Everglades reservoir underway, but there's new concerns over whether it will work
The U.S. Army Corps of Engineers broke ground on the first stage of a sprawling reservoir — nearly as big as Manhattan — being built on farm fields in western Palm Beach County. It's expected to take at least eight years to complete.
The reservoir, along with treatment marshes already under construction by the South Florida Water Management District, are intended to help repair ailing Everglades wetlands and reduce polluted discharges from Lake Okeechobee fouling coastal estuaries.
The DeSantis administration has embraced the reservoir and marshes as the ‘crown jewel’ of its Everglades work, a sentiment echoed repeatedly at Wednesday’s groundbreaking as politicians, dignitaries and career-long River of Grass advocates gathered at the dusty site to celebrate next to piles of granite sand and rock trucked from Georgia that loomed over speakers.
“This one is real special. This was the one that was at the center of everybody's mind,” district governing board member Scott Wagner told the crowd. “You could not go anywhere or meet with anyone inside the district, outside the district, in our communities, who did not mention the reservoir and its importance.”
But the reservoir continues to face major hurdles, chiefly the state’s ability to provide clean water.
In its most recent congressionally-mandated progress report, the National Academies of Sciences warned that Florida is in real danger of not meeting a court-ordered 2025 deadline for cleaning water in existing treatment marshes. And without meeting the thresholds for clean water, the Army Corps won’t allow water from the reservoir to be used to help collapsing marshes.
The Corps would also limit water entering the reservoir. That could shrink the amount of water provided by the reservoir to less than half what was expected from the nearly $4 billion project.
“The state’s efforts to remediate the quality of Everglades inflows is foundational to [restoration] implementation,’ the team of scientists wrote. But meeting the requirement, they said, remains a “significant challenge.”
The stormwater treatment marshes are the result of a 1992 settlement to end a landmark case over dirty water polluting wetlands with farm and basin run-off. Altogether, the state constructed about 57,000 acres of treatment marshes and other features in a complex system that tries to absorb and scrub phosphorus. The phosphorus from farm and basin run-off can turbo charge cattails that choke marshes and block water flowing south. In 2010, the court gave the state 15 years to meet water quality guidelines.
So far, only one set of treatment marshes south of the lake is on target to meet the deadline. The other marshes, to the west and the east, “far exceed” the limits, the scientists said.
District officials have downplayed the concerns.
“We know the members of the National Academies. This is not the first time we've heard these doubts,” executive director Drew Bartlett said Wednesday. “We know we need to meet those water quality goals. And so that's what we're focused on. We got a couple of years to get there, and we're doing a lot of work in the [treatment marshes] right now.”

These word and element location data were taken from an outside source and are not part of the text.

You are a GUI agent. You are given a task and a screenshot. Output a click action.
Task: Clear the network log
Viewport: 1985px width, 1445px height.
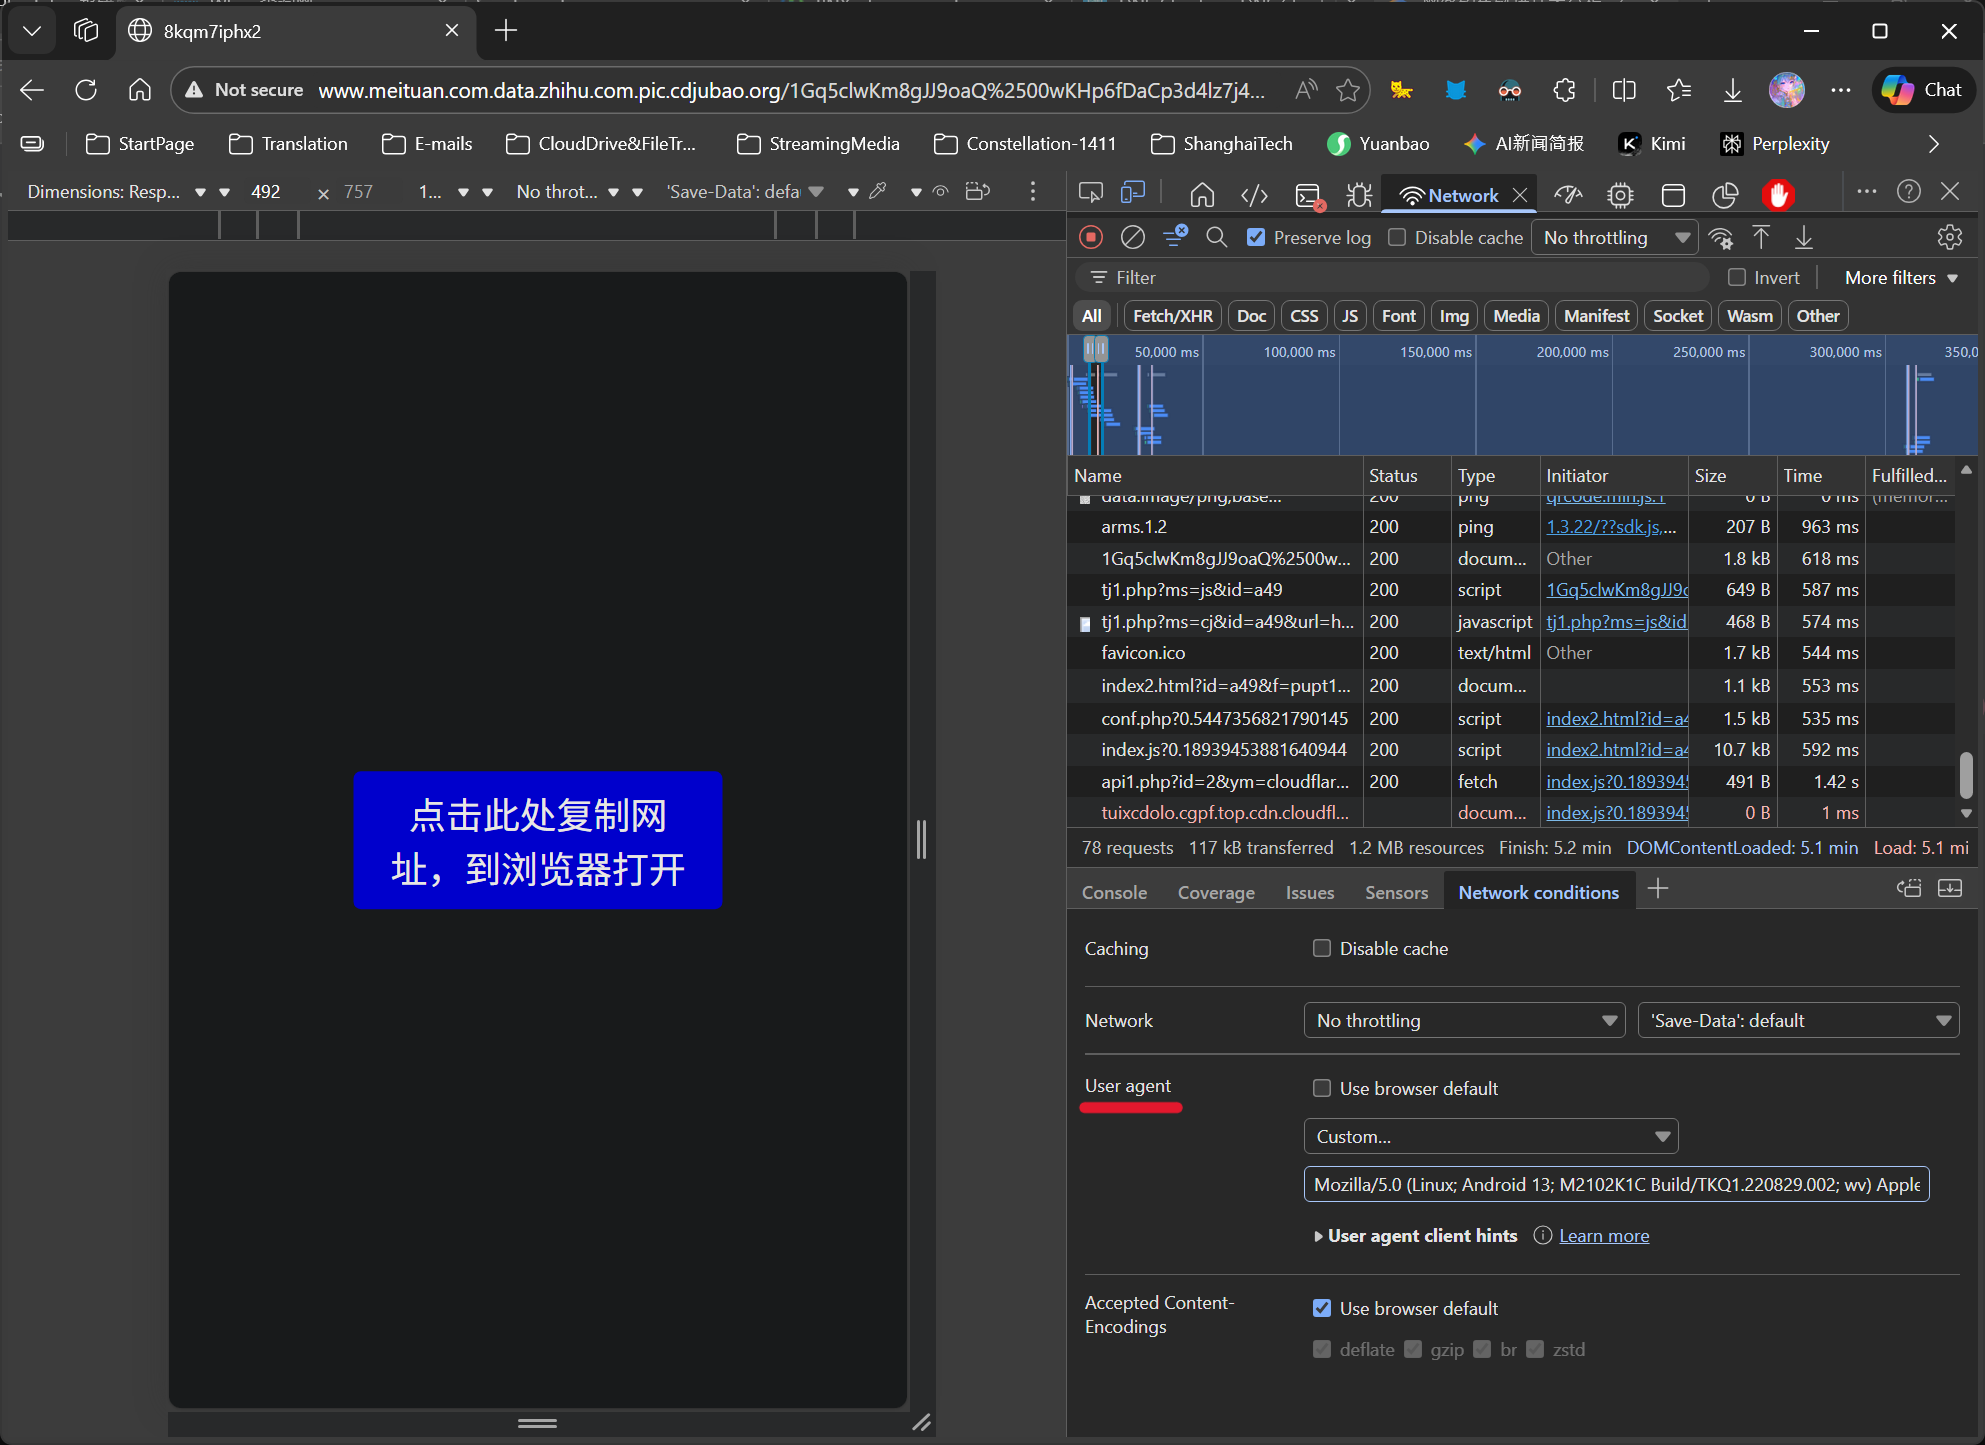[1132, 237]
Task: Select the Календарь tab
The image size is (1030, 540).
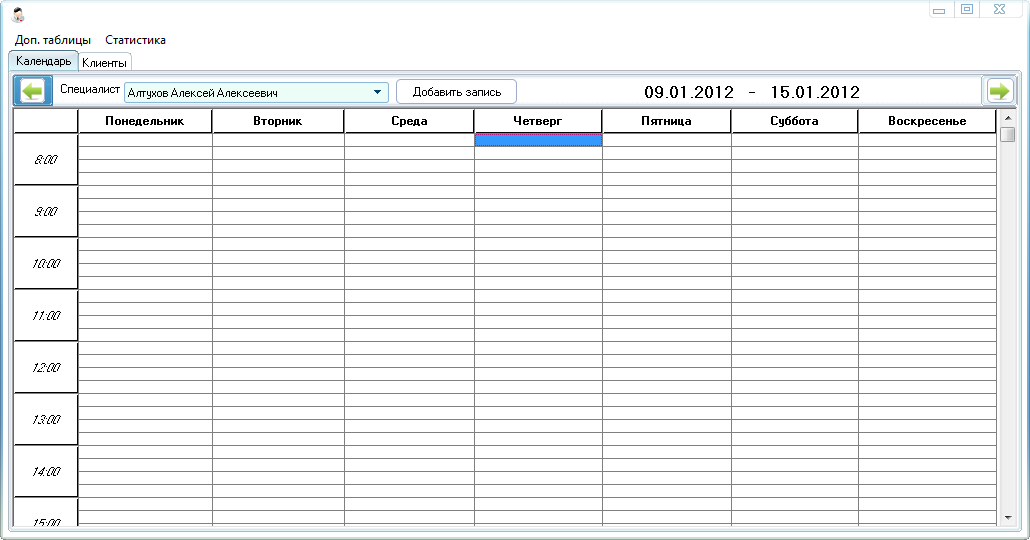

The reservoir and treatment marshes were added to a larger, more complex suite of projects authorized by Congress in 2016 to jumpstart sluggish progress on the comprehensive plan, which was authorized in 2000. The group, called the Central Everglades Planning Project, corralled smaller projects to reconnect the central water flow from Lake Okeechobee in a modern-day engineered river of grass.
Under the plan, the reservoir was intended to do double duty. During the wet season, it would store water to help reduce polluted discharges from Lake Okeechobee regularly sliming estuaries with toxic algae blooms. That water could then be used during the dry season to keep marshes from drying out and Florida Bay from growing too salty.
Former Florida Senate President, Joe Negron, whose Treasure Coast district was getting slammed by blooms and who attended Wednesday’s groundbreaking, wrangled the project through the state legislature. But he could not overcome some obstacles. The powerful sugar industry argued it would put them out of business and lawmakers would only allow land already owned by the state to be used. That left the footprint far smaller, raising concerns over whether reduced treatment marshes would be enough to clean water.
At the time, the Everglades Foundation - now one the project’s loudest cheerleaders - worried that the marshes would fail to deliver clean water. Even the Army Corps gave it a skeptical review.
Some groups remain concerned. Friends of the Everglades, the nonprofit founded by Marjory Stoneman Douglas, intentionally skipped Wednesday’s groundbreaking. Sierra Club, which repeatedly objected and asked for required reports to be made public, said it was not invited.
“You can’t just wait for the water quality deadline to get here and find out that the reservoir isn’t functioning as it was sold to the public,” said Friends’ executive director Eve Samples. “I’m sure you’ve heard the line, ‘Don’t let perfect be the enemy of good.’ But that involves the assumption that what’s proposed is good.”
While the district expects to complete the treatment marshes by the end of the year, the Corps has broken the reservoir into five projects. At about 23-feet deep capable of storing 240,000-acre feet of water, the reservoir will need to be surrounded by a towering protective berm rising 37 feet high.
The project will also require a massive plan to keep water from leaking out.
Corps officials say the project will become the largest reservoir ever constructed as part of restoration.